İslam İşbirliği Teşkilatı, Kazakistan’da 1. Bilim ve Teknoloji Zirvesi düzenlemiş. Bu zirveyi 100 yıl - 1000 yıl sonra da düzenleyebilirlerdi; o zamana kadar kalmayabiliriz ortalıkta, düşüncesiyle birinin aklına gelmiş olabilir.

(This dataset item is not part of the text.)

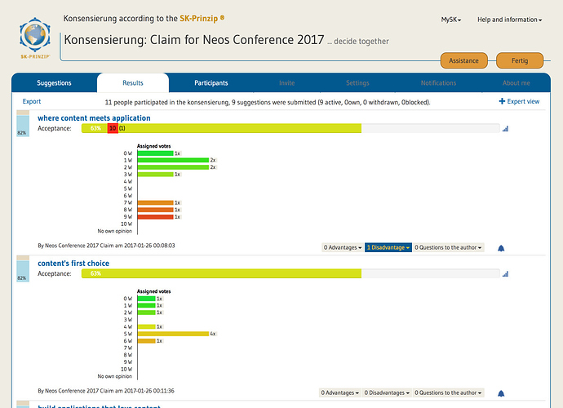Expand '0 Advantages' for the first suggestion
This screenshot has height=408, width=563.
[x=342, y=247]
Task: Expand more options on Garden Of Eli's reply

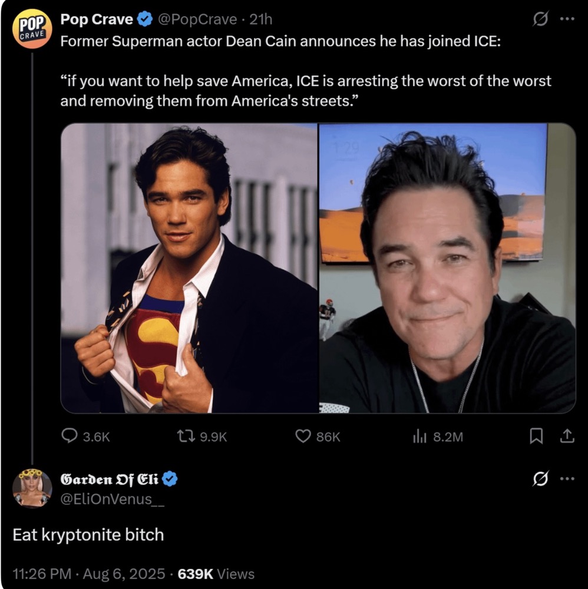Action: (x=567, y=479)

Acaba biz neden Batı piyasasının esiriyiz, yoksuluz, üretemiyoruz, satın aldıkça da yoksullaşıyoruz ve bizi parçalıyorlar diye düşünmüş olabilirler.
İyi tabii, bu düşüncelerini bu zirvede hayata döküyorlar, bu konulara emek vermiş biri olarak sevinçten uçmalıyım!..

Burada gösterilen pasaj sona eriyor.